KL 惩罚是 RLHF 稳定性的关键。在实践中，KL 散度可以用 per-token 的近似来计算：

$$D_{KL}(\pi_\theta | \pi_\text{ref}) \approx \sum_t \left[\log \pi_\theta(a_t | s_t) - \log \pi_\text{ref}(a_t | s_t)\right]$$

当 KL 为正值时，说明 Actor 在该 token 上的概率比 Reference 更高——即 Actor 正在偏离原始行为。kl_coeff 控制惩罚力度：

太大：Actor 几乎学不到东西（被"锁死"在 Reference 附近）
太小：容易出现 Reward Hacking（Actor 找到 Reward Model 的漏洞）
常见取值：0.01 - 0.2，有些系统（如 InstructGPT）会自适应调整

Step 3: GAE 优势估计

有了 rewards、KL penalties 和 Critic 的 value estimates 之后，就可以计算 GAE（Generalized Advantage Estimation）了。优势函数 $A(s_t, a_t)$ 告诉我们：“这个 action 比期望水平好多少？

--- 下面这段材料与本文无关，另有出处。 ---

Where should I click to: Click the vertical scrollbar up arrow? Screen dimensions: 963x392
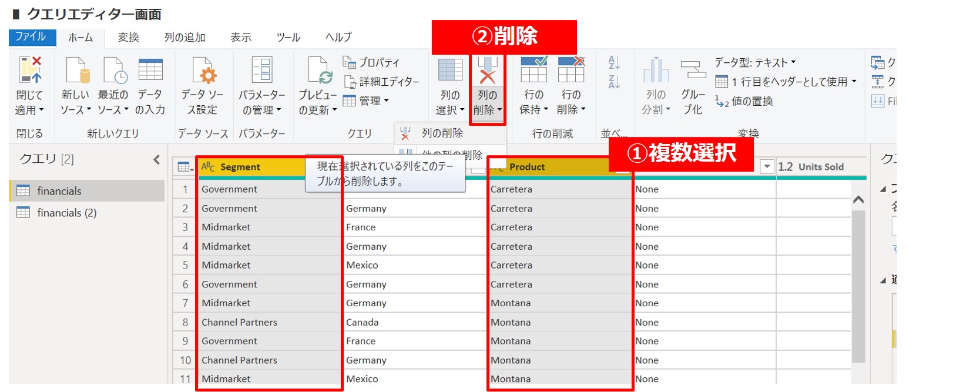858,200

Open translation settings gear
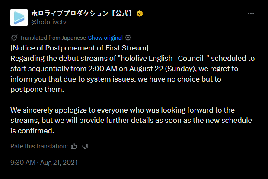128,38
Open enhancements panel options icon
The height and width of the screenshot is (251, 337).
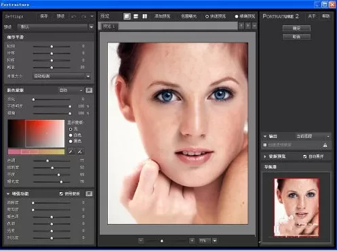[x=89, y=193]
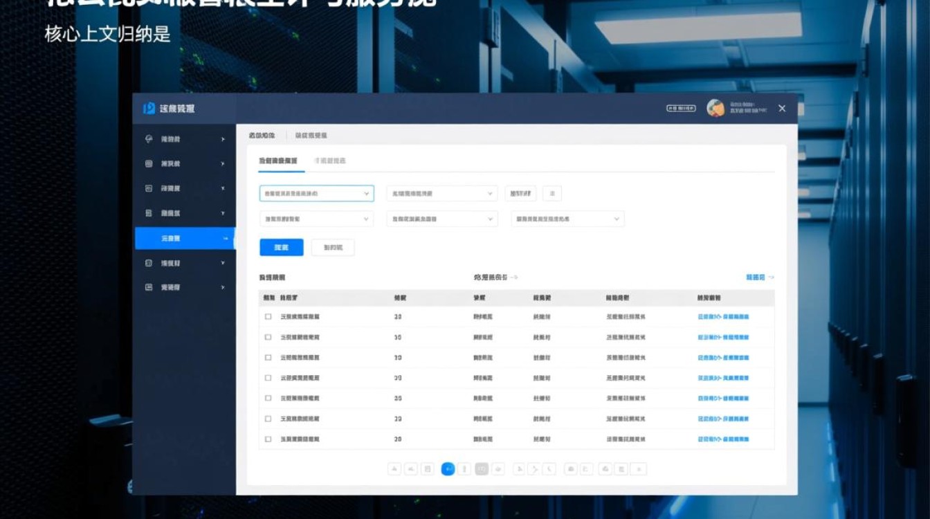
Task: Tick the checkbox in last table row
Action: click(x=268, y=439)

”

$$A^{GAE(\gamma,\lambda)}t = \sum{l=0}^{T-t} (\gamma\lambda)^l \delta_{t+l}$$

其中 TD error $\delta_t = r_t + \gamma V(s_{t+1}) - V(s_t)$。

 1
 2
 3
 4
 5
 6
 7
 8
 9
10
11
12
13
14
15
16
17
18
19
20
21
22
23
24
25
26
27
28
29
@torch.no_grad()
def compute_advantages_gae(rewards, kl_penalties, values,
                           gamma=1.0, lam=0.95):
    """
    GAE 通过 lambda 参数平衡偏差与方差：
      - lam=1: 高方差，低偏差（Monte Carlo）
      - lam=0: 低方差，高偏差（1-step TD）
      - lam=0.95: 常用的折衷选择
    """
    B, T = values.shape

    # 构造 per-token rewards：
    # - 每个 token 承受 KL 惩罚
    # - 只有最后一个 token 获得 Reward Model 的序列级奖励
    per_token_rewards = -kl_penalties.clone()
    per_token_rewards[:, -1] += rewards  # 序列奖励分配到最后一个 token

    # 从后往前计算 GAE
    advantages = torch.zeros_like(values)
    last_gae = torch.zeros(B, device=values.device)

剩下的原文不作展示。